Studio album by Blues Creation
- Released: August 25, 1971
- Genres: Acid rock; blues rock; proto-metal;
- Label: Denon

Blues Creation chronology
| The Blues Creation (1969) | Demon & Eleven Children (1971) | Carmen Maki/Blues Creation (1971) |

= Demon & Eleven Children =

1971 studio album by Blues Creation

Demon & Eleven Children (悪魔と11人の子供達, Akuma to 11-nin no Kodomotachi) is the second studio album by Japanese rock band Blues Creation. Their first album of original material, it was released by Denon on August 25, 1971, simultaneously with Carmen Maki/Blues Creation; their collaborative album with female singer Carmen Maki. Demon & Eleven Children has been credited with pioneering Japanese rock, and achieved "legendary status" decades later due to being regarded as a proto-metal record.

==Overview==
Following the October 1969 release of their self-titled debut album, Blues Creation went through a number of lineup changes, including the departures of vocalist Fumio Nunoya and drummer Shinichi Tashiro. Tashiro introduced the band to his replacement, Masayuki Higuchi, in late 1970 or early 1971. Guitarist and bandleader Kazuo Takeda said it was at this time that the band gradually changed from authentic Chicago blues to a more blues rock style and is when he started writing original songs.

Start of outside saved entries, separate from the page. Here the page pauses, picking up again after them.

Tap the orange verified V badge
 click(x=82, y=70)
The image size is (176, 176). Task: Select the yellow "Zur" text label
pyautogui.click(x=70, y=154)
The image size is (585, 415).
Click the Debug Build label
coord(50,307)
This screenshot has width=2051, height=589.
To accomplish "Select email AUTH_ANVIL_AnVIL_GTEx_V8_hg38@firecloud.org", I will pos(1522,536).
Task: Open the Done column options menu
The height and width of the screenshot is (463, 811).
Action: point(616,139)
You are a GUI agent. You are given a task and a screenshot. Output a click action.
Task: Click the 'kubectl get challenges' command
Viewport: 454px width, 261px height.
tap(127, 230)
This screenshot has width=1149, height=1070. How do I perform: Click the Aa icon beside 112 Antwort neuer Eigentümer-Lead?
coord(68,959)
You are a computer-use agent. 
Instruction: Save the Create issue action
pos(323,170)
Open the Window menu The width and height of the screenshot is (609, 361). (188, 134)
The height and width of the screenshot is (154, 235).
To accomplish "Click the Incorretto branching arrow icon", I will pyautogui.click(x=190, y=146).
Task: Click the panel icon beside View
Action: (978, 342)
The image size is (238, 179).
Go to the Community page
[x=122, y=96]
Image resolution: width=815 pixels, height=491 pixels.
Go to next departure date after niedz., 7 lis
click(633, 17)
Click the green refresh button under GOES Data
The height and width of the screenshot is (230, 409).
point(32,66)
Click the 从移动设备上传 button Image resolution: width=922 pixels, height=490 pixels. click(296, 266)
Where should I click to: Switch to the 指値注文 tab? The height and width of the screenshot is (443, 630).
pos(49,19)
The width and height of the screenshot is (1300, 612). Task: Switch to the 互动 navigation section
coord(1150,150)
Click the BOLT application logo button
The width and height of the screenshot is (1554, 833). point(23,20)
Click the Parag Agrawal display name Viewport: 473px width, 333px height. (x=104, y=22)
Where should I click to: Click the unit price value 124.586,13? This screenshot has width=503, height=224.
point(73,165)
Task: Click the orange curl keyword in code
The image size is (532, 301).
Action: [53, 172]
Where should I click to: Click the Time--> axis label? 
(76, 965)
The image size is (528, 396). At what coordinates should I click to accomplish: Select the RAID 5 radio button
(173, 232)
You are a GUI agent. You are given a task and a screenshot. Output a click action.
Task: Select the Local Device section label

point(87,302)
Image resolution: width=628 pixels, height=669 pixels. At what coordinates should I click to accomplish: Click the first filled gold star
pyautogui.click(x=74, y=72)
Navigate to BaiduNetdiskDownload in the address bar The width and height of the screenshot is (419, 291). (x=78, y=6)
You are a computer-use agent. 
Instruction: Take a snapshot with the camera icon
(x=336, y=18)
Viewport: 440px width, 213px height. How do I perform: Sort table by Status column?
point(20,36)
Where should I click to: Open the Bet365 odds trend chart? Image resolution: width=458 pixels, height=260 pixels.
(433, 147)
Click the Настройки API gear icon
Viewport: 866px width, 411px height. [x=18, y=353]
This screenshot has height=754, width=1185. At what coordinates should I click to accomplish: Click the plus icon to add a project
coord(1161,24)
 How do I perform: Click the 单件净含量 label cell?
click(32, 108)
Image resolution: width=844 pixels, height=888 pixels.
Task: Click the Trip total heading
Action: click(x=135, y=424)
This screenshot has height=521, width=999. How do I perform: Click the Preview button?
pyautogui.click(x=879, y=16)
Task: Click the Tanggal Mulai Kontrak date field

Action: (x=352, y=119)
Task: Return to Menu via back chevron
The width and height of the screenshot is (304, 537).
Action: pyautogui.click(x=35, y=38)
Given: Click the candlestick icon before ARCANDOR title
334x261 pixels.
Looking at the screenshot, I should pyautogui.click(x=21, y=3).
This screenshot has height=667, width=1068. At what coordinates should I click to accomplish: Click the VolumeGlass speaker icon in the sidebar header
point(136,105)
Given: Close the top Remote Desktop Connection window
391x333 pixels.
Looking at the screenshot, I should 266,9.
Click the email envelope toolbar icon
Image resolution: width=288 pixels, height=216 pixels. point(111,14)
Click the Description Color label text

Now with Hiromi Ohsawa on vocals and Masashi Saeki on bass, Blues Creation signed to Nippon Columbia's Denon label, and was given a lot of freedom to record from their producer Kuroda. For the Demon & Eleven Children recording sessions, Takeda used a 1967 Epiphone Riviera and a modified 100-watt Guyatone amplifier. Tomoyuki Hokari of OK Music noted how the titles of "Atomic Bombs Away" ("atomic drop") and "Brane Baster" ("brainbuster") were derived from Takeda's love of professional wrestling. When asked about the meaning behind the album title, the guitarist said, "I have absolutely no idea. Sorry. Perhaps it's something the record company suggested or maybe some other band member came up with this weird title." A week after finishing their second album, Blues Creation returned to the studio to record a collaborative album with female singer Carmen Maki.

Both Demon & Eleven Children and Carmen Maki/Blues Creation were released simultaneously on August 25, 1971. The band was not happy with the cover art for Demon & Eleven Children, but later explained there was no time to complain and ask for a change. In contrast, Takeda felt the record company did a great job with the cover for Carmen Maki/Blues Creation. Takeda said the band played many gigs between 1970 and 1971; "We were playing outdoor rock festivals which were getting popular in Japan. Blues Creation was booked for a rock festival almost every week. It seems like we were in the middle of that movement." Maki would join them on stage for a few songs as a guest. However, this schedule caused the members to become burned out, and the band disbanded at the end of the year.

==Reception==

AllMusic's Eduardo Rivadavia gave Demon & Eleven Children a near-perfect 4.5 out of 5 rating. He wrote that among the "endless sequence of Godzilla-esque power chords and elephantine feedback" of the album's epic title track and the "acid-trip apocalypse" that is "Atomic Bombs Away", one finds relative variety in the "token blues-rocker" "Mississippi Mountain Blues", the extended jazz and blues improvisations of the "mostly mellower" "Sorrow", and the "lysergic dreamscape" of "One Summer Day". Rivadavia also remarked how the album achieved "legendary status" decades after its release for its "primal, proto-metallic acid rock". He ended his review by opining, that only geographical isolation stopped Demon & Eleven Children from turning Blues Creation into a major concern overseas on par with Led Zeppelin, Deep Purple, and Black Sabbath.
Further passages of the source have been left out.